We all have our visions of suburbia. For many, this vision is utopian; for many others, it is a vision of hell. How can a place provoke such strong feelings? Like utopia, like hell, does suburbia exist at all, or is it simply an idea, rather than an ideal?

The city has been one of the most important influences upon the thinking, and the art, of the twentieth century, and for most, the city has been exclusively urban. This is a mistake, a short-sightedness which this exhibition and its events will explore. Blue Suburban Skies will allow important American work from the 1960s and 1970s to create an historical context for contemporary work by artists based in Britain, such as Nathan Coley or Nigel Shafran.
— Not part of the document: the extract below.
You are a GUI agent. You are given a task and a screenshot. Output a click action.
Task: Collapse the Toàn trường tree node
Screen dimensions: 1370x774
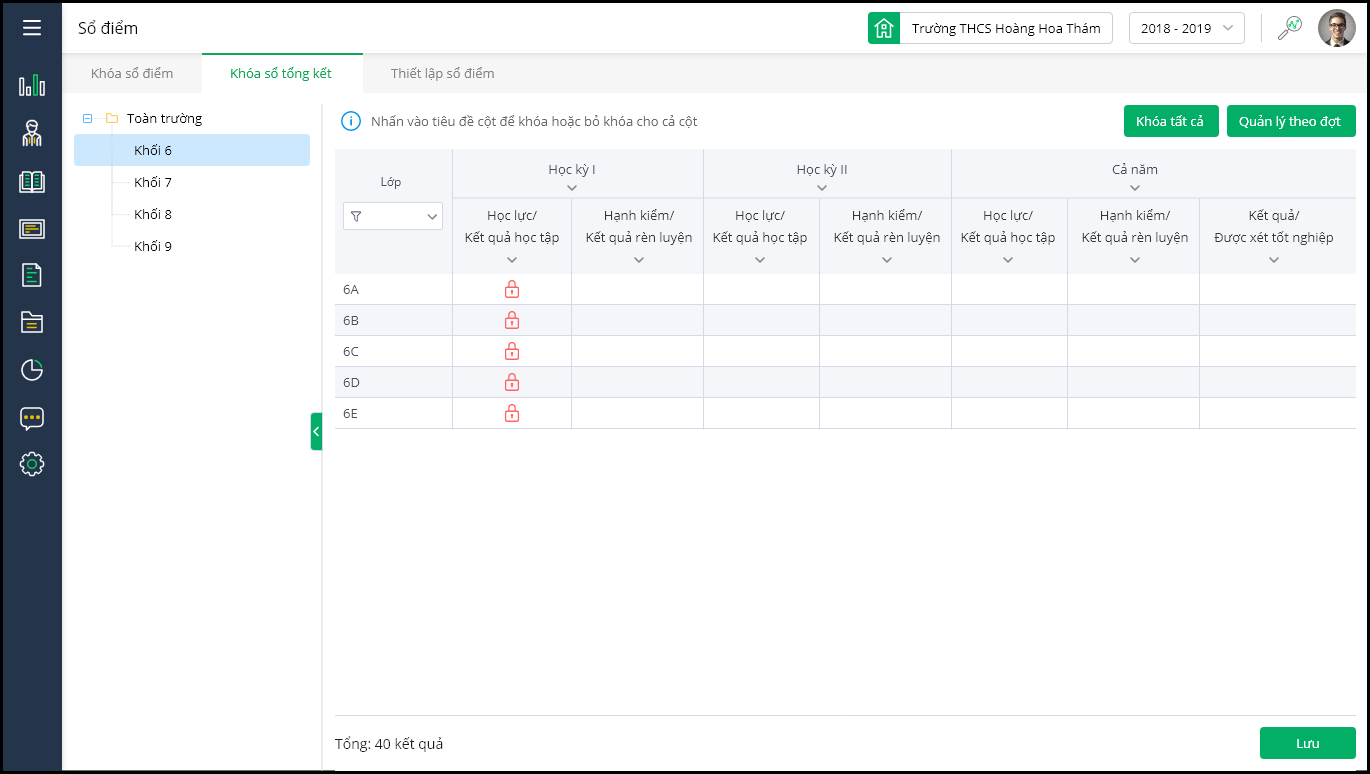[x=88, y=118]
Rather than the bland homogeneity with which we might associate suburbia, the work in this exhibition will show it as a much more complex place, a place of repressed conflict, of quiet disturbance.

Suburbia is a place of contradictions. It is an essential part of the city and an escape from it. It is familiar although it may not be instantly recognisable. It is ubiquitous and, perhaps as a result, almost invisible. It is safe yet prone to vicious outbursts; predictable, yet never entirely free of the unknown. It is the place of the family, and so also a home for disaffected youth, the neatly tended lawns and ponds the spawning grounds for punk and teenage rebellion. The lawnmower and The Jam, squeaky chamois and the Sex Pistols; these are the sounds of the suburbs.